### SELECTED EXTRACT
·····
Maryna Zaluzhna
Associate Professor, Department of English Philology and Linguodidactics, Zaporizhzhia National University, Zaporizhzhia, Ukraine
https://orcid.org/0000-0001-9316-452X
Bulent Cavas
Dean, Faculty of Education, Uşak University, Uşak, Turkey; Professor, Faculty of Education, Dokuz Eylul University, Izmir, Turkey
https://orcid.org/0000-0003-4278-8783
Abstract
In dealing with wicked problems, such as pandemics, war, economic inflation, refugee influx, plus natural disasters such as earthquakes or floods, culture is seen as playing a strong role in determining peoples’ responses. While school science education seeks to promote an awareness of, and even a preparedness toward, dealing with wicked problems, the isolation of school science from culture can result in promoting an image of science, within students, as unaccounted for and unaffected by cultural experiences. In reducing the gap between science education and culture, this study seeks to identify teacher perceptions toward a combined role to be played by both science education and culture in co-addressing wicked problems. In so doing, this study takes into consideration teacher views on four wicked problems – the current war in Ukraine, the recent earthquake in Turkey, a refugee influx into Estonia, and the reoccurring floods in Bangladesh. Through semi-structured interviews with 5 volunteer teachers from each country, the study explores teacher perceptions toward the roles played by culture and science education separately and possible ways to combine these so as to promote a culturally relevant, responsive, and adaptive science education orientation. The significance of this study lies in the multicultural nature of the research, seen as allowing the researchers to gain multicultural perspectives from science teachers with first-hand experience related to wicked problems.
·····
### PROBLEM REQUIREMENTS
According to the abstract, how many volunteer teachers from each country took part in the semi-structured interviews? The items after the abstract are separate material, unconnected to it.

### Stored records
·····
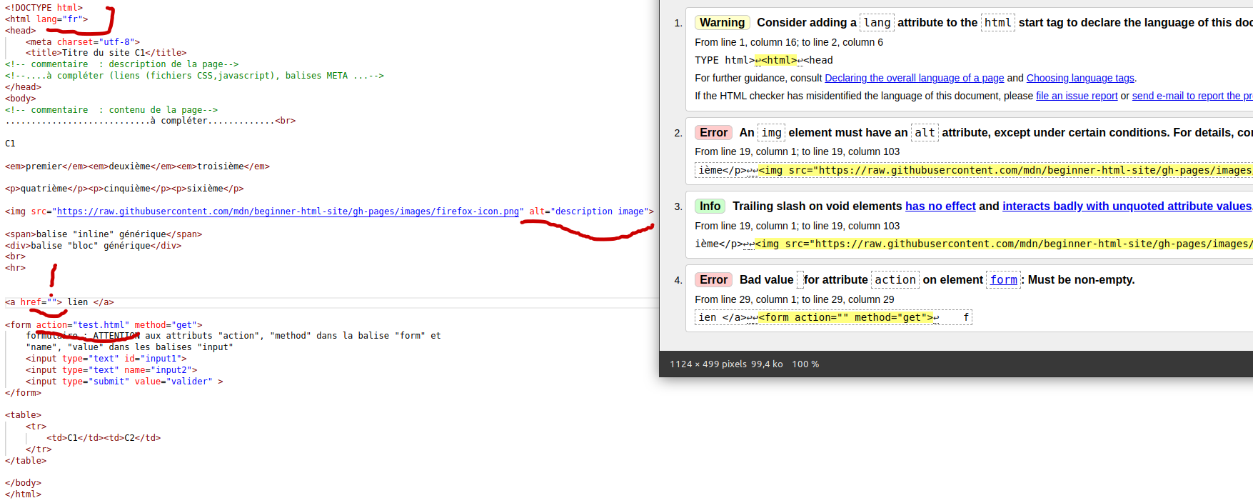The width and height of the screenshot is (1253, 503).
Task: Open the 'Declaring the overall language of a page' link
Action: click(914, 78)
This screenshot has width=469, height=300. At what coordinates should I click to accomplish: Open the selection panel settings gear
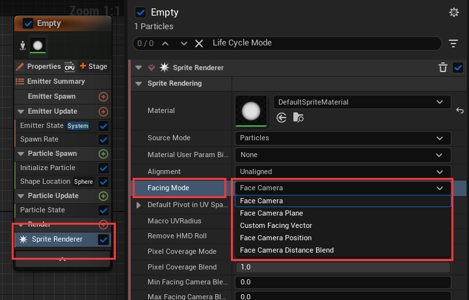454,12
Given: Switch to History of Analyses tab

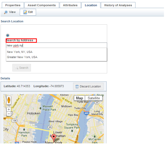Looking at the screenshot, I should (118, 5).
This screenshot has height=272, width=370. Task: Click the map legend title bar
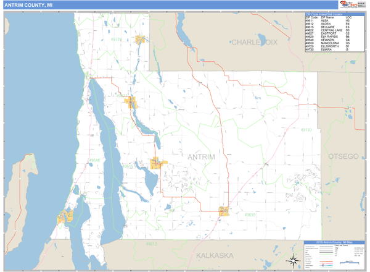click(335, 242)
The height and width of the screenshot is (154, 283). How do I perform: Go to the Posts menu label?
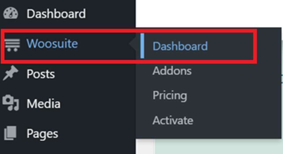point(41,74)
·····
### EXERCISE ANSWER
Five teachers from each country.